How Do You Value Creative?

In the past few months we've seen examples of consumers taking ownership of brands and developing their own creative that features their favorite products. We've seen ads developed for iPod and Volkswagen and it creates a situation where ads are being developed, some with strong production value, at almost no cost. Does this phenomenon devalue the role of the agency in the creative process?

Most recently, we saw the development of "Tiger Did It" by Joseph Jaffe, in which Jaffe created a spot featuring that made-for-TV moment from last week's Masters in which Tiger Woods sunk one of the greatest chip shots in recent history and the Nike logo was dominant in every highlight. The moment was made for an ad, and Jaffe did a great job of making a point: The consumer is truly in an ownership position for today's brands. But in making this point, he also confused the issue of the value of creative. Jaffe's ad was created in two to three hours on a home computer for virtually no cost. Agencies get paid a significant amount of money for similar efforts, so if you're an advertiser, why should you pay for the agencies services when your "average Joe" (what a great pun, sorry Joseph) is willing to do it for nothing?



It's a question that no one wants to ask, but one that any agency is quick to answer. I believe the agency world is where the best of the best reside. The agencies gather the top talent and put them to work on business to drive results for their clients. The agency recognizes the need for coordinating a strategy that identifies the needs of a segment of the audience and can apply that information to a design that is aimed at driving results. Your "average Joe" will typically do something they think is "cool" without regard for the brand image.

Agencies take the right amount of time to develop campaigns, whereas your "average Joe" will develop a singular idea. Agencies also think about a unifying theme, whereas your "average Joe" will focus on a moment in time or a singular experience. Of course, there are some brands that can survive on the moment, but the stronger, more established brands are focused on a brand. They use the brand as a means to drive growth over a period of time. A moment can show a spike or create buzz, but the moment will inevitably pass; a brand can live on and on.
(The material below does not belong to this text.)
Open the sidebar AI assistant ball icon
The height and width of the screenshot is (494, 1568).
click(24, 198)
Think of the sock puppet. The sock puppet was a moment in time. He was an idea for the present that did not convey the message of the brand in the long term. Anyone could have come up with a sock puppet, but not anyone could have come up with "The Ultimate Driving Machine" for BMW.
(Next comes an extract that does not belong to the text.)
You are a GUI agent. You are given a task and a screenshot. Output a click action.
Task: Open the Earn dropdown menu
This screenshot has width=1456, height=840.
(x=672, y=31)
There will always be a place in popular culture for the moment, or the buzz-generating idea. I am not discounting that altogether. I am saying that even though the consumer has moved into a more powerful position with regards to the life of a Brand, the advertiser can still steer the direction of the consumer and the agencies are still the best place to develop the central theme and the unifying ideas. They focus on the brand as a tool to drive sales rather than the moment as a kick with the spurs.

The next time you work with your agency, be sure to examine the ideas they bring to the table. Be sure they are bringing you a central idea and not a collection of ideas for the moment. If they are, then call your "average Joe." You might be able to save a couple of bucks.